Copy exactly the lines of the records below, and only those lines, beginning with the line that contains "Click the Bucks logo in 2014-15 row" and ending with the line that contains "Export the map".

(Task input begins)

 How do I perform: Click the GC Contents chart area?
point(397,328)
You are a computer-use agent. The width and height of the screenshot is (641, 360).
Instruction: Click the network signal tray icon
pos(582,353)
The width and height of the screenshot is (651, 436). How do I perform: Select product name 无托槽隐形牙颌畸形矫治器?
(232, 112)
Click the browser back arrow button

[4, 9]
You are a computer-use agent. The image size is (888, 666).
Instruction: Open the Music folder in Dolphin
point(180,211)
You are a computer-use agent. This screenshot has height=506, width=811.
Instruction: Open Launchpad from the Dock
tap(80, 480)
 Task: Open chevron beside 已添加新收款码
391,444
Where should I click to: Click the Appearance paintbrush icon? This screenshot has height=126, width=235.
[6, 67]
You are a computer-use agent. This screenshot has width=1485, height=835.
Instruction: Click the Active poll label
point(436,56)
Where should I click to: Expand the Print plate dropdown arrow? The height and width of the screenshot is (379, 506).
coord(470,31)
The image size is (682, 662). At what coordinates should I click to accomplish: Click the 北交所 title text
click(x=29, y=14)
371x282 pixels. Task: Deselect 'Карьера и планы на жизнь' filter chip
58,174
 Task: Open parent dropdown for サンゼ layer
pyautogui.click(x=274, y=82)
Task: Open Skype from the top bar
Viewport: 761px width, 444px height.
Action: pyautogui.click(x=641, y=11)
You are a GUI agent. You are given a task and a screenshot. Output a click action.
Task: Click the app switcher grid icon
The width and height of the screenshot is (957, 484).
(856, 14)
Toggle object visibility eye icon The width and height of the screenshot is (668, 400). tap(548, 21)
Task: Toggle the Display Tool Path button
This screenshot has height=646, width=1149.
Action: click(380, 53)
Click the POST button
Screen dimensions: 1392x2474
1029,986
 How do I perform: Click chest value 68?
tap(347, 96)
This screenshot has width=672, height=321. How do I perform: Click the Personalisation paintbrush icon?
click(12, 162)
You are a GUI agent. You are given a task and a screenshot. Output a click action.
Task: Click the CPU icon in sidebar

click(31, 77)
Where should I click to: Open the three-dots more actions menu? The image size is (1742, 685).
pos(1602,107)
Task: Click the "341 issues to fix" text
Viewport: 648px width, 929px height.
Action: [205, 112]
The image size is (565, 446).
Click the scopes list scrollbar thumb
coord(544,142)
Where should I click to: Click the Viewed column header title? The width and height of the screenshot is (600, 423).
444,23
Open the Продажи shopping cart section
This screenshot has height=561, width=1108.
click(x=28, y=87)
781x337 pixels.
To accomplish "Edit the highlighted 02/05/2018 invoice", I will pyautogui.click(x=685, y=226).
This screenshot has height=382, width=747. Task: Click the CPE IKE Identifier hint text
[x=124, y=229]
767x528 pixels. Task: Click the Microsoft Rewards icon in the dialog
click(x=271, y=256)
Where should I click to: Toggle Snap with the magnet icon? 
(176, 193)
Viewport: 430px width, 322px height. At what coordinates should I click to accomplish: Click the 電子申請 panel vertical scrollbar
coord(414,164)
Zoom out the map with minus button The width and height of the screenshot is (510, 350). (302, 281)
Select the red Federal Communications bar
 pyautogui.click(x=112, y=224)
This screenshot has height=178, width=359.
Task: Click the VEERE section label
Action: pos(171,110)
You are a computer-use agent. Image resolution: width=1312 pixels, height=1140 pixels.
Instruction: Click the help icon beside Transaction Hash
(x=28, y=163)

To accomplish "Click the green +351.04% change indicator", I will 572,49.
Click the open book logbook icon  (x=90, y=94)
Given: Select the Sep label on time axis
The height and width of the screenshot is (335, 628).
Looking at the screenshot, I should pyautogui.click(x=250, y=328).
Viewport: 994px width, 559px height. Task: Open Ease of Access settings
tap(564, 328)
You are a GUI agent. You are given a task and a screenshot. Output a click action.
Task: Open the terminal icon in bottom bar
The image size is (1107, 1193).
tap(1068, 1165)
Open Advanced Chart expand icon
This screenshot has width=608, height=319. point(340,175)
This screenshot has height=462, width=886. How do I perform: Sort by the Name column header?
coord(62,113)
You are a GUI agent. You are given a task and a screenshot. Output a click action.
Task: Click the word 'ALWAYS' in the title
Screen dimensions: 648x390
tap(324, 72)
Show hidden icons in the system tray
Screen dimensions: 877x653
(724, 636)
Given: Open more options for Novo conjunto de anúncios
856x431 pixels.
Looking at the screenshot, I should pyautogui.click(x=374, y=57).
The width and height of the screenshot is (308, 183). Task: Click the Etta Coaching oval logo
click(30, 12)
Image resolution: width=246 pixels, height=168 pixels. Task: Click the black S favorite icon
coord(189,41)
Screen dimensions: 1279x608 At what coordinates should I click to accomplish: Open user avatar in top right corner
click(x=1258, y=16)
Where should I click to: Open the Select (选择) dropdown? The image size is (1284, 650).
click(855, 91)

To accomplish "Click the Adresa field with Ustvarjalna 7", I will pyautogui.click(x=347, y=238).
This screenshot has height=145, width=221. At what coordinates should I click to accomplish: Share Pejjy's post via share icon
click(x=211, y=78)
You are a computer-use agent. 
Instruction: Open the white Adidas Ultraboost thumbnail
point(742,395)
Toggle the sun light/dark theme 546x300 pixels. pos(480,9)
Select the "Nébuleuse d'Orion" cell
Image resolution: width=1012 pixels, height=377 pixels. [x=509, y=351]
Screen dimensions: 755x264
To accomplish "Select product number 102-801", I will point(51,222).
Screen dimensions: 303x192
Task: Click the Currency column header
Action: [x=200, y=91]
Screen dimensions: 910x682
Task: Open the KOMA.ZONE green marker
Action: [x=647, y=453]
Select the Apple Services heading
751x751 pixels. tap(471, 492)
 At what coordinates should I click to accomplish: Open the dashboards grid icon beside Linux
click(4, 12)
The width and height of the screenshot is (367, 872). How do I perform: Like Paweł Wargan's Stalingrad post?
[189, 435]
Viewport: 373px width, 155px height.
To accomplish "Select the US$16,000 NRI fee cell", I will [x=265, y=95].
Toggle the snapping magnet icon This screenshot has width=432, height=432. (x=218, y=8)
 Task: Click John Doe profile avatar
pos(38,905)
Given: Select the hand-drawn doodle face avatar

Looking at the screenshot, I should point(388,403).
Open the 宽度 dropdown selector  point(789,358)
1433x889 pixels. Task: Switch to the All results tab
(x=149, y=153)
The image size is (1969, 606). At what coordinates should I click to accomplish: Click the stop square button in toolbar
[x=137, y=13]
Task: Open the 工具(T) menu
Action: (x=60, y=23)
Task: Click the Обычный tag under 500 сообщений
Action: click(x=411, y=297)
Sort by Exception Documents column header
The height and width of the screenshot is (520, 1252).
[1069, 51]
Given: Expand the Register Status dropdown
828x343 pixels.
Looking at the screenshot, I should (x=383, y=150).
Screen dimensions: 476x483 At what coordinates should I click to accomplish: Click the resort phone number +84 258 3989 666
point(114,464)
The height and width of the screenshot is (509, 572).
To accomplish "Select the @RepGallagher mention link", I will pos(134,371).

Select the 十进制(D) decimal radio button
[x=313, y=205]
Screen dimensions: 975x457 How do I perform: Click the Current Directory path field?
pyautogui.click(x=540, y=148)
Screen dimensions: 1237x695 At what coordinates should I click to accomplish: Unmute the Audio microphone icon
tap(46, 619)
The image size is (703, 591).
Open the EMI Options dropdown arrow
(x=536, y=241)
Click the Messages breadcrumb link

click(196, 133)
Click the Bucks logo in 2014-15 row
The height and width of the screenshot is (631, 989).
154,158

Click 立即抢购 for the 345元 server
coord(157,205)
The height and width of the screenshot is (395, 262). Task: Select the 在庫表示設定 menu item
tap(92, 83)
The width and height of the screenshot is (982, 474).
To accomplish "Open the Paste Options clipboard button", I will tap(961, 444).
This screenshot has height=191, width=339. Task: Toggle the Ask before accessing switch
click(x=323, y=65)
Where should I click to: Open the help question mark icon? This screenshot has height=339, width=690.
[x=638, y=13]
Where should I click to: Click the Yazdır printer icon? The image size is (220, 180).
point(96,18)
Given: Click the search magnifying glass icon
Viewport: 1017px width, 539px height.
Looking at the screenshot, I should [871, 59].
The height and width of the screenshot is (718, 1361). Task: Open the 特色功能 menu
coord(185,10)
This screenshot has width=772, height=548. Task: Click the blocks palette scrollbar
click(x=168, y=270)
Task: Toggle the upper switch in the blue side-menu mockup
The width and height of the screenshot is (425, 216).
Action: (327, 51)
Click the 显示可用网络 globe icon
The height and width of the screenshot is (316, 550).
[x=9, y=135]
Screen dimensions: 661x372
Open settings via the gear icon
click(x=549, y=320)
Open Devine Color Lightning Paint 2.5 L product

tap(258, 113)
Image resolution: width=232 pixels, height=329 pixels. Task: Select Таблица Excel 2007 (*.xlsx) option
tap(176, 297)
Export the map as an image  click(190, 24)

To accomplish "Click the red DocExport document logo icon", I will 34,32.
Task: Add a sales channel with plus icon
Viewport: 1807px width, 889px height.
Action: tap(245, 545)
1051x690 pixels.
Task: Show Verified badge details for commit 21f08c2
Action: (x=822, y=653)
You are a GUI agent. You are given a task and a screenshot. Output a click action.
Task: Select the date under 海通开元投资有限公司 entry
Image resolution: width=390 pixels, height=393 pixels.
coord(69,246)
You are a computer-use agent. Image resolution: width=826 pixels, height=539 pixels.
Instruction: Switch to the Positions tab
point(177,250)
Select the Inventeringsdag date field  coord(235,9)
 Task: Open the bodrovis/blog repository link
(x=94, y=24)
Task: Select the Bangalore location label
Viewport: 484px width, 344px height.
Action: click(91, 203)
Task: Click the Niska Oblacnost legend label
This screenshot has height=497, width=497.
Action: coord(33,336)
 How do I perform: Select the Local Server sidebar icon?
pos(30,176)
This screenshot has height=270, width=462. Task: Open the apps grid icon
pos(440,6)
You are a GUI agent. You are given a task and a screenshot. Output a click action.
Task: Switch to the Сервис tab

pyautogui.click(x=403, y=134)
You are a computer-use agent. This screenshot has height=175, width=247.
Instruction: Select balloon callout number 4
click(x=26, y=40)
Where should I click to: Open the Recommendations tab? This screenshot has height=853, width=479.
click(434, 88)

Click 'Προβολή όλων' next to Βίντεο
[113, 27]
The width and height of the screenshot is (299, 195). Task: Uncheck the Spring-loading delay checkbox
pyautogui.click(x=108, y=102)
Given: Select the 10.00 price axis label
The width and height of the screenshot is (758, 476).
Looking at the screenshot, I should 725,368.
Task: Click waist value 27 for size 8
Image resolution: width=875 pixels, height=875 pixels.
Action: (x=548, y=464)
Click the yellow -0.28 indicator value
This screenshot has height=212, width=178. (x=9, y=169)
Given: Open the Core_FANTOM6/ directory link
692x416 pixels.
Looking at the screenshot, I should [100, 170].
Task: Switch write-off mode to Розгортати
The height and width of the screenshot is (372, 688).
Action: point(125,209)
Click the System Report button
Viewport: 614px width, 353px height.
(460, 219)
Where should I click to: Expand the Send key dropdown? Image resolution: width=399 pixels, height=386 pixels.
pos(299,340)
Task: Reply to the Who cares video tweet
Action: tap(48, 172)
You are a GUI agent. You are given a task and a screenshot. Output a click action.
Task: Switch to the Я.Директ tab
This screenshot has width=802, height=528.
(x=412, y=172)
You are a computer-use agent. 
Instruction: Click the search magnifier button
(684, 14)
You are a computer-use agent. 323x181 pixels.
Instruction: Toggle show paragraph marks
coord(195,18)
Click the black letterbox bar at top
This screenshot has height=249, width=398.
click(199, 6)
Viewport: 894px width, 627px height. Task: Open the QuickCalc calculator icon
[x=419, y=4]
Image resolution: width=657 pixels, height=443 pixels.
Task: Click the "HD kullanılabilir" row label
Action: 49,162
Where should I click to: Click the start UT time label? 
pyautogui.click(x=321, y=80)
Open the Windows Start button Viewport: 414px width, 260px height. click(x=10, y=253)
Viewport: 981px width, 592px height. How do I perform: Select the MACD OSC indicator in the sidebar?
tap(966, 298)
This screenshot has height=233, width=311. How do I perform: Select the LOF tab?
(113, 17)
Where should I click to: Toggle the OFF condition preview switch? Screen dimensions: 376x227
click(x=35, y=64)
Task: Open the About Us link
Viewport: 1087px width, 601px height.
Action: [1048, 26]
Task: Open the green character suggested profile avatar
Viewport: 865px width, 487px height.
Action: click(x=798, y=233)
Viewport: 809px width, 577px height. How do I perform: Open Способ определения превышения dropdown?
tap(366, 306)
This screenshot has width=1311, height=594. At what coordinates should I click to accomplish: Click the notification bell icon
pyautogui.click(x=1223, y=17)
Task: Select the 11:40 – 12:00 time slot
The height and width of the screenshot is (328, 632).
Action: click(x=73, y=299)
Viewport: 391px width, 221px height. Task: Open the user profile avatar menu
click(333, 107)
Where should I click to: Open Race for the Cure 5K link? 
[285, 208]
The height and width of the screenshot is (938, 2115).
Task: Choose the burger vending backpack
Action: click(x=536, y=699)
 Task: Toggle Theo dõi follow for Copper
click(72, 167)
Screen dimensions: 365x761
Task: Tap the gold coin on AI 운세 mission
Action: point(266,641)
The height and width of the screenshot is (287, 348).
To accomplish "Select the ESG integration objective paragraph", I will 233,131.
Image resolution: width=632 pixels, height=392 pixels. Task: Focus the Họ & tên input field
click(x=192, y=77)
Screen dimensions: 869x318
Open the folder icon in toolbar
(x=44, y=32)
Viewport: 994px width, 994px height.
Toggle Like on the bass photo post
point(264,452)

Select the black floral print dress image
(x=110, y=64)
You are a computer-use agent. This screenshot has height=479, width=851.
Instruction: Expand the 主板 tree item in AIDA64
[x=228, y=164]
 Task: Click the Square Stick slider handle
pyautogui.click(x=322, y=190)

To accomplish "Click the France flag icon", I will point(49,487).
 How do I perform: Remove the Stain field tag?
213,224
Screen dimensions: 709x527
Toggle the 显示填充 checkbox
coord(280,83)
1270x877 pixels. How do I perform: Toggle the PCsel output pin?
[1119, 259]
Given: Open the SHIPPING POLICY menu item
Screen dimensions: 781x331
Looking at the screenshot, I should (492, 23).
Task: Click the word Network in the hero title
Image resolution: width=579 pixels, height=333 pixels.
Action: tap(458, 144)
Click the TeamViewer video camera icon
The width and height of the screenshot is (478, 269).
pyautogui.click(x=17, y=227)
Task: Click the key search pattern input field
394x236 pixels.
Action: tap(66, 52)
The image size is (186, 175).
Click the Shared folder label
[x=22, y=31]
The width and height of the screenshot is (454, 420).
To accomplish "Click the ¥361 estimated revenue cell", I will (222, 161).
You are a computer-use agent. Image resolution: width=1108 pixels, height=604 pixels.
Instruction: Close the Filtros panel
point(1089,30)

(Task input ends)

**Expected output**
Click the Bucks logo in 2014-15 row
The height and width of the screenshot is (631, 989).
154,158

Click 立即抢购 for the 345元 server
coord(157,205)
The height and width of the screenshot is (395, 262). Task: Select the 在庫表示設定 menu item
tap(92, 83)
The width and height of the screenshot is (982, 474).
To accomplish "Open the Paste Options clipboard button", I will tap(961, 444).
This screenshot has height=191, width=339. Task: Toggle the Ask before accessing switch
click(x=323, y=65)
Where should I click to: Open the help question mark icon? This screenshot has height=339, width=690.
[x=638, y=13]
Where should I click to: Click the Yazdır printer icon? The image size is (220, 180).
point(96,18)
Given: Click the search magnifying glass icon
Viewport: 1017px width, 539px height.
Looking at the screenshot, I should [871, 59].
The height and width of the screenshot is (718, 1361). Task: Open the 特色功能 menu
coord(185,10)
This screenshot has width=772, height=548. Task: Click the blocks palette scrollbar
click(x=168, y=270)
Task: Toggle the upper switch in the blue side-menu mockup
The width and height of the screenshot is (425, 216).
Action: (327, 51)
Click the 显示可用网络 globe icon
The height and width of the screenshot is (316, 550).
[x=9, y=135]
Screen dimensions: 661x372
Open settings via the gear icon
click(x=549, y=320)
Open Devine Color Lightning Paint 2.5 L product

tap(258, 113)
Image resolution: width=232 pixels, height=329 pixels. Task: Select Таблица Excel 2007 (*.xlsx) option
tap(176, 297)
Export the map as an image  click(190, 24)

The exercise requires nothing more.